### MATERIAL PROVIDED
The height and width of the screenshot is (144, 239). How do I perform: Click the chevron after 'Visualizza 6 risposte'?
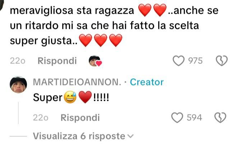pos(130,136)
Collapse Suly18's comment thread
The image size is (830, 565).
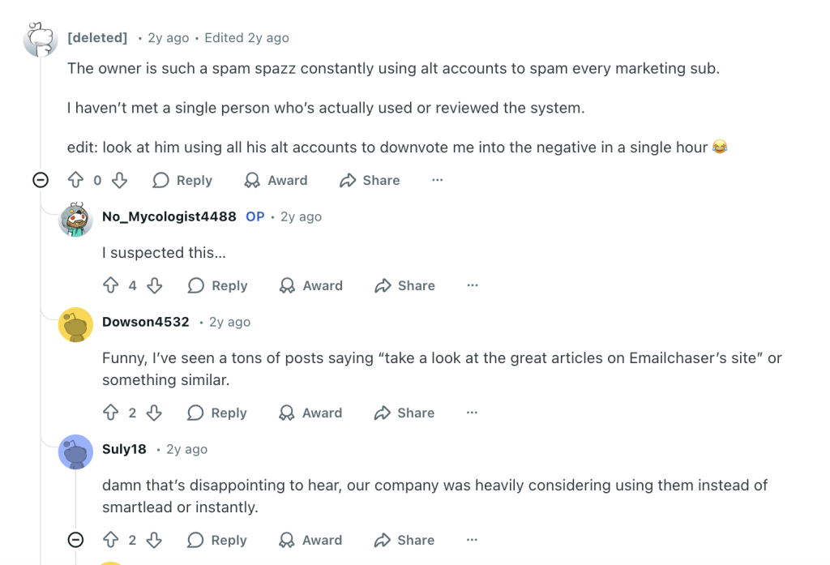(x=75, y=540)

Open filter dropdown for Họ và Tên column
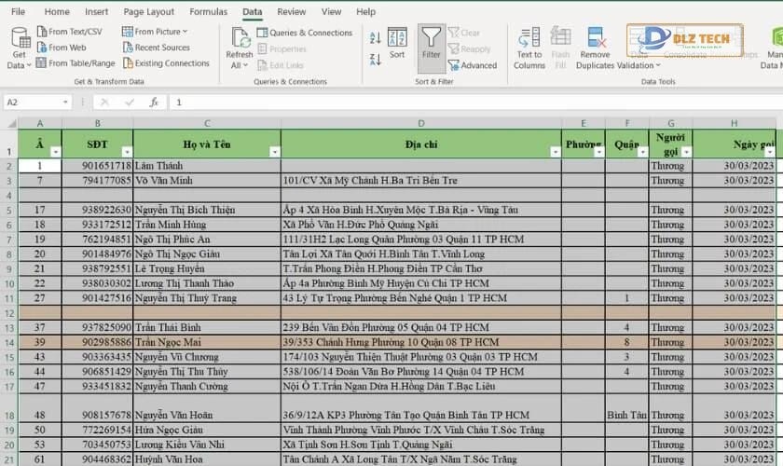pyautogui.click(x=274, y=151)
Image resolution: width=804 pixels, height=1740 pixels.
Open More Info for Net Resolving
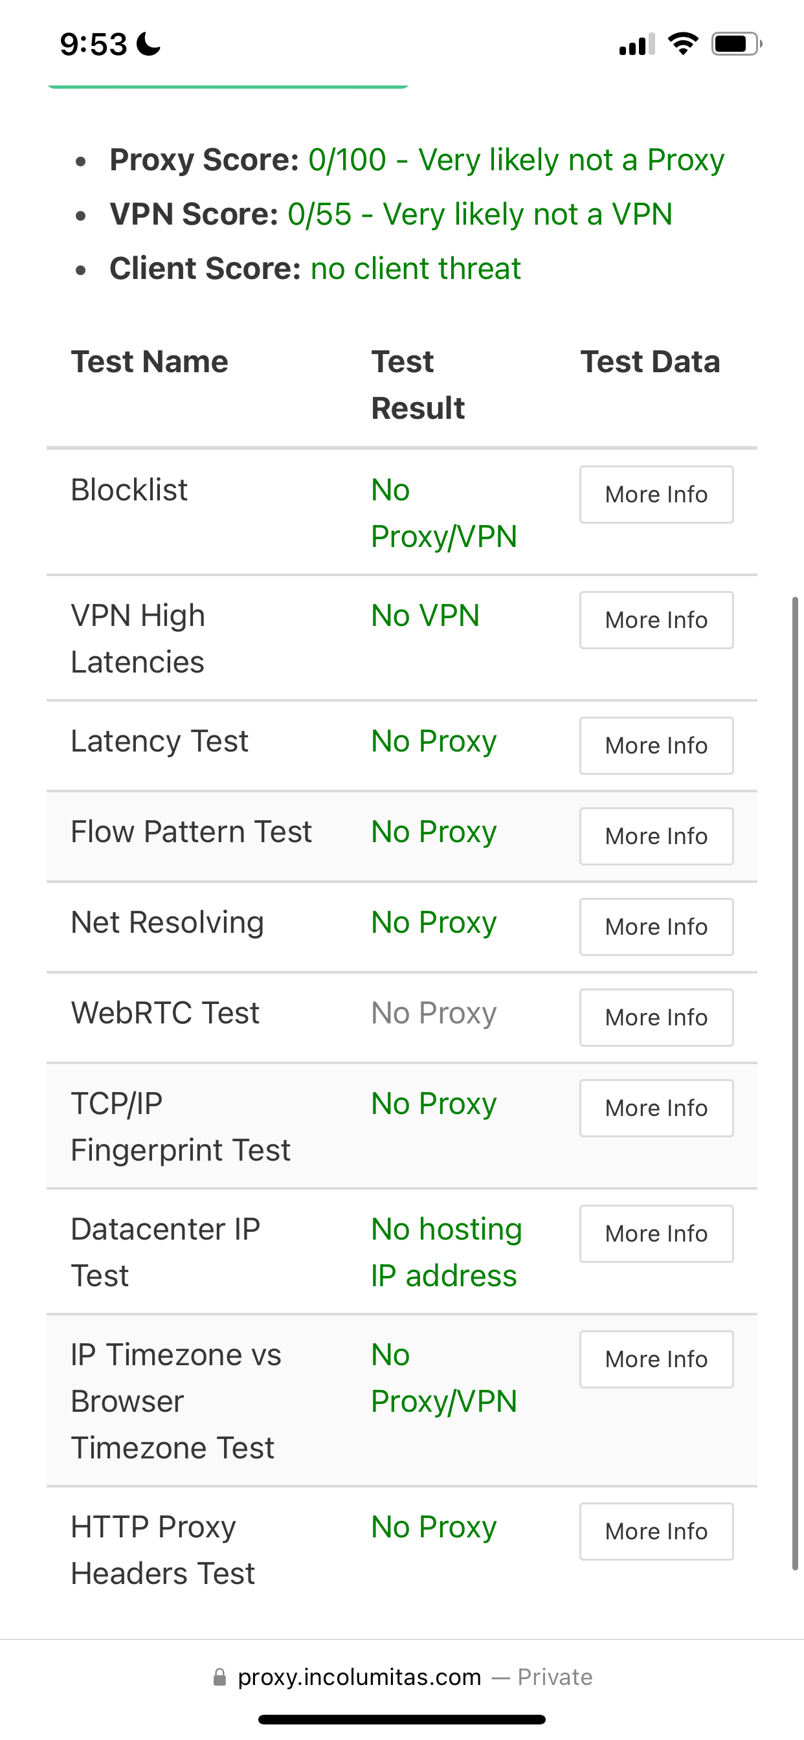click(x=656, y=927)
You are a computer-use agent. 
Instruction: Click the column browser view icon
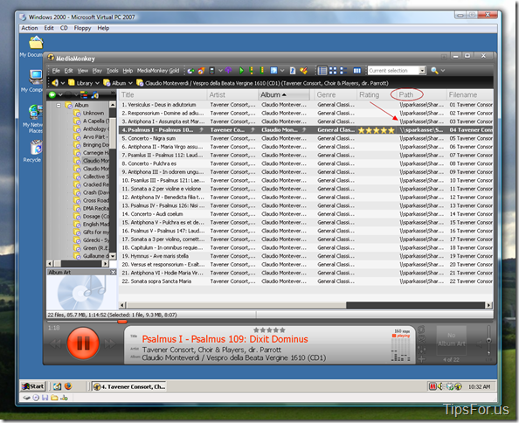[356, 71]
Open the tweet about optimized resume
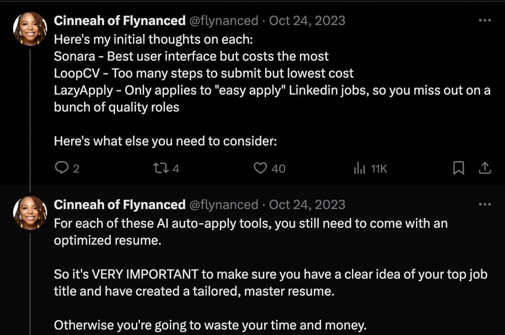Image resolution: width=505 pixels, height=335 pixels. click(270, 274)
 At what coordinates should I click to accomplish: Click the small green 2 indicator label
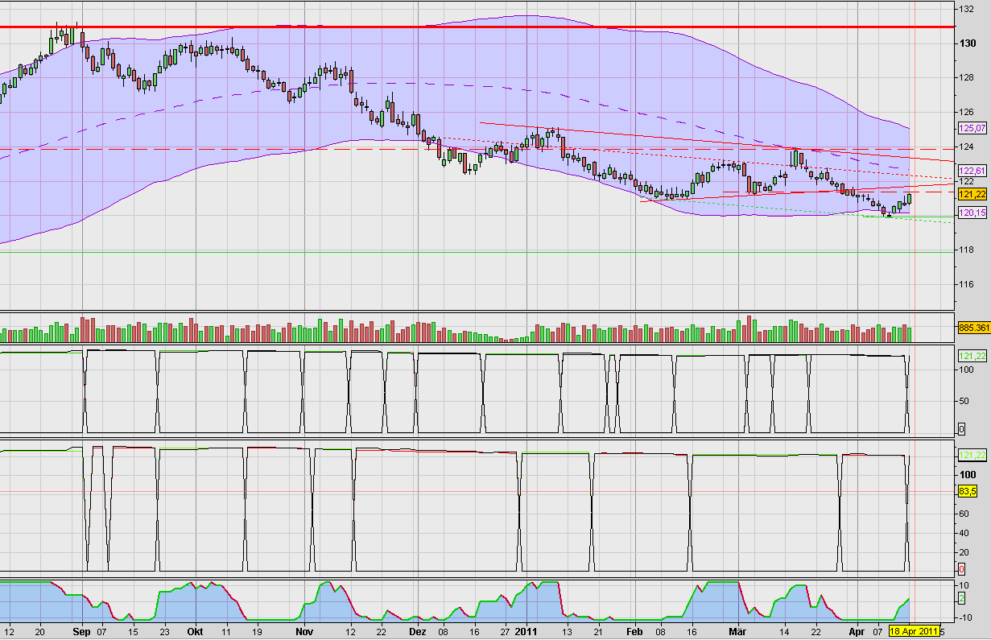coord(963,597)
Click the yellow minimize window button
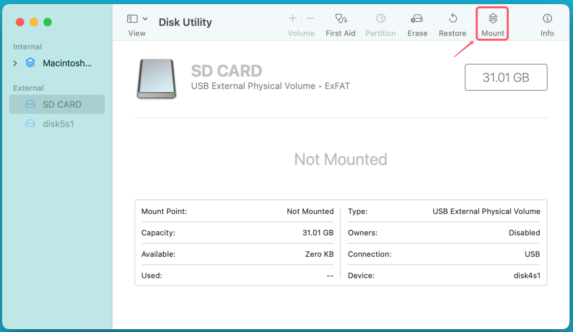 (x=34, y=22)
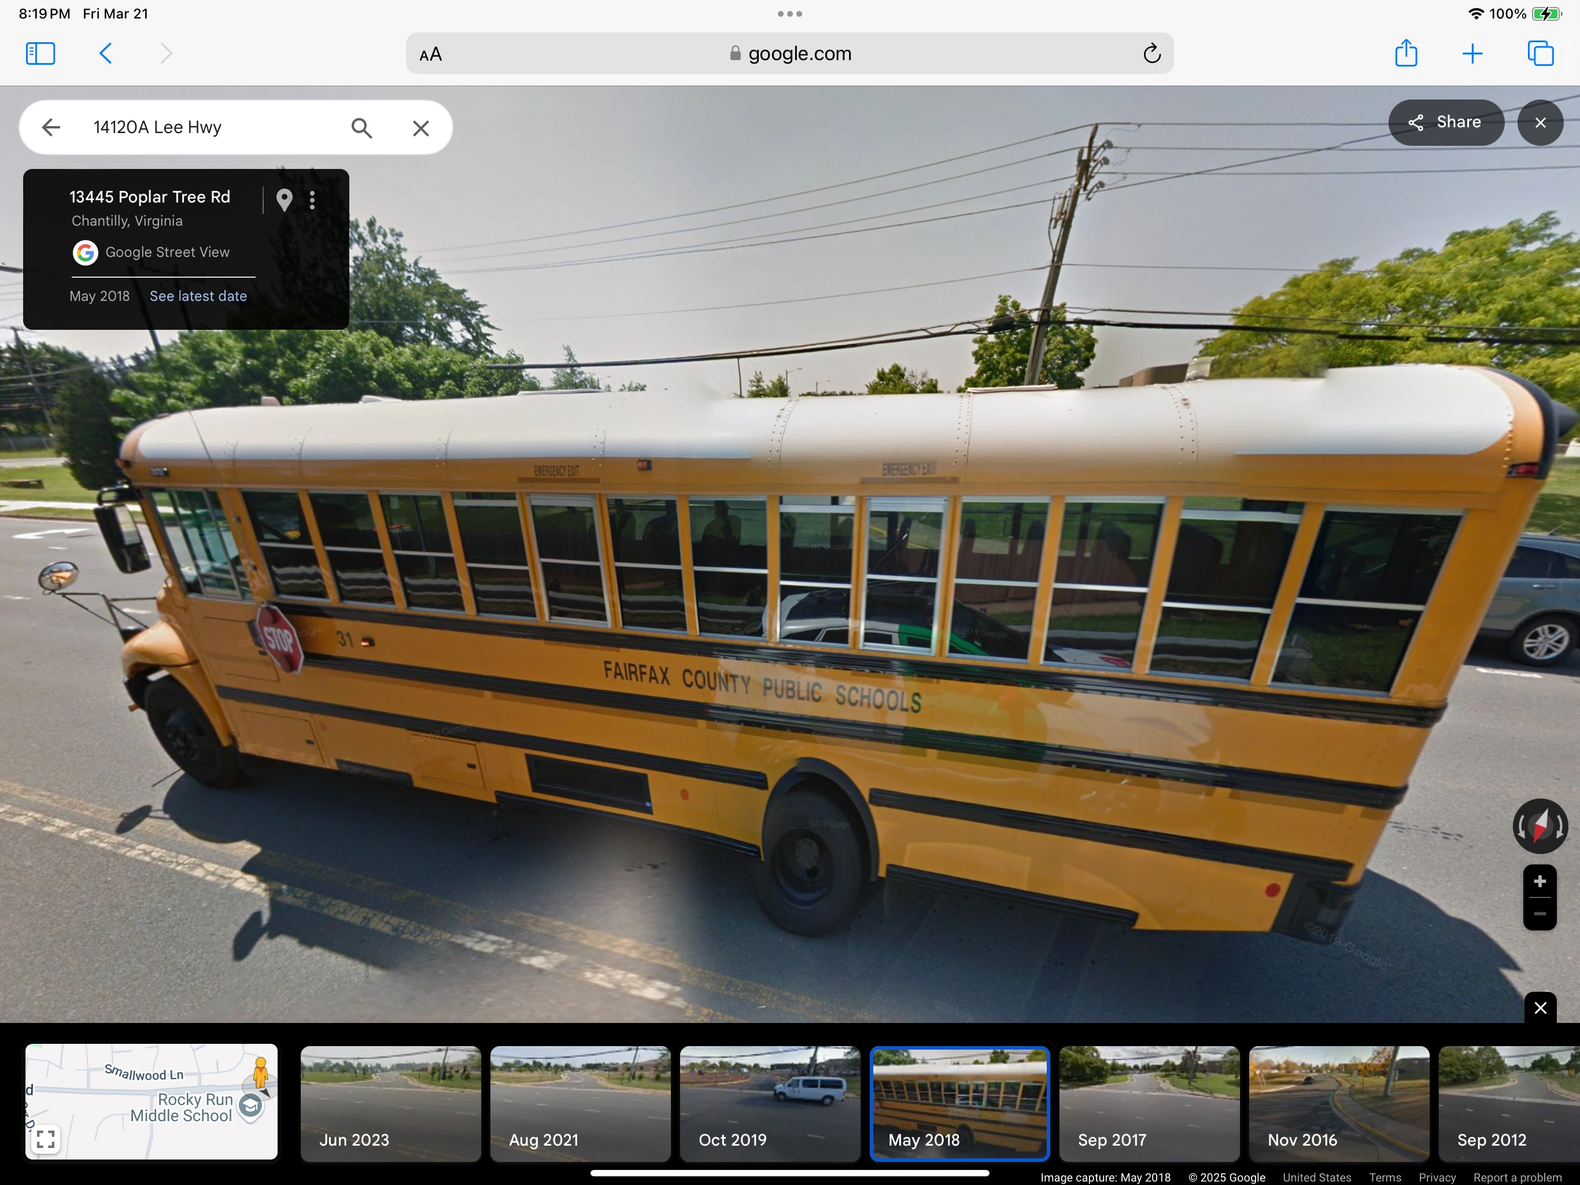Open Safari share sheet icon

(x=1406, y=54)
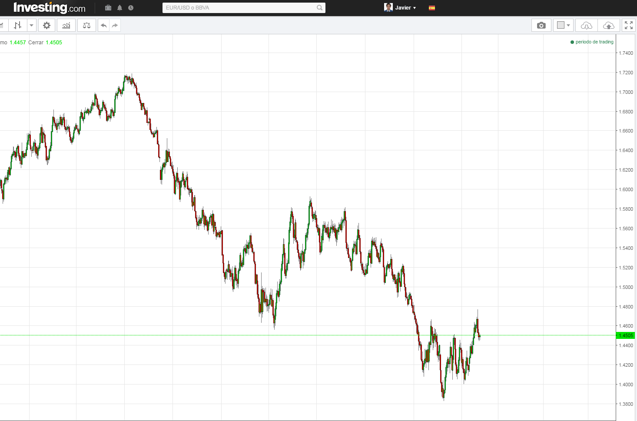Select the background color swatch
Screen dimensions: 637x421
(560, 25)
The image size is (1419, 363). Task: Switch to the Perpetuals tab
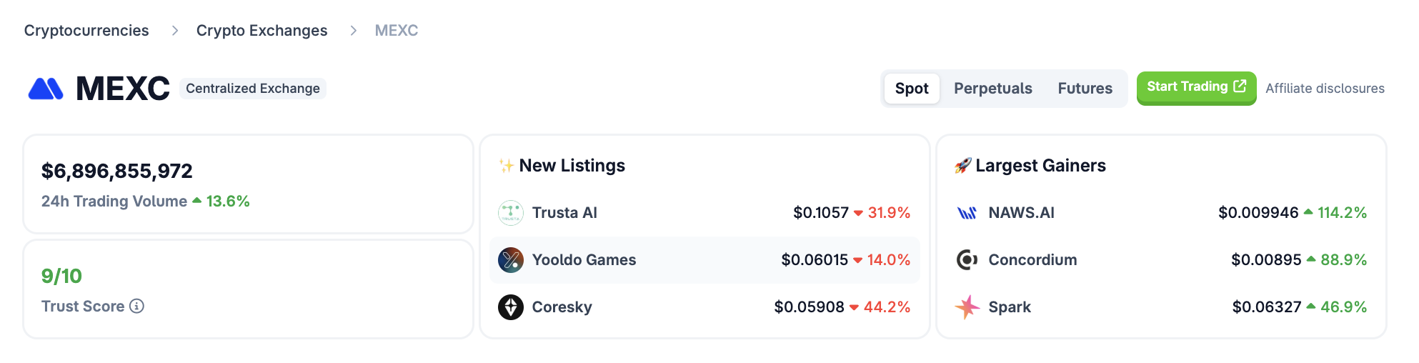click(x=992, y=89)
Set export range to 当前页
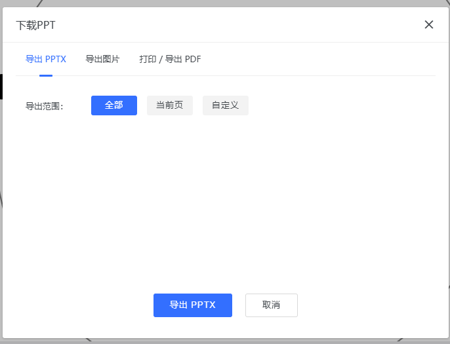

### OBJECTIVE
Transcribe the whole listing above word for word, leaving out the pictures.

### TASK SOLUTION
The height and width of the screenshot is (144, 239). How do I perform: Click the chevron after 'Visualizza 6 risposte'?
pos(130,136)
Collapse Suly18's comment thread
The image size is (830, 565).
(x=75, y=540)

Open filter dropdown for Họ và Tên column
pyautogui.click(x=274, y=151)
Image resolution: width=804 pixels, height=1740 pixels.
Open More Info for Net Resolving
click(x=656, y=927)
You are a computer-use agent. 
Instruction: Click the column browser view icon
[356, 71]
Open the tweet about optimized resume
Image resolution: width=505 pixels, height=335 pixels. click(270, 274)
 At what coordinates should I click to accomplish: Click the small green 2 indicator label
coord(963,597)
Click the yellow minimize window button
 (x=34, y=22)
Open Safari share sheet icon

(x=1406, y=54)
Select the background color swatch
Screen dimensions: 637x421
(560, 25)
The image size is (1419, 363). Task: Switch to the Perpetuals tab
click(x=992, y=89)
Set export range to 当前页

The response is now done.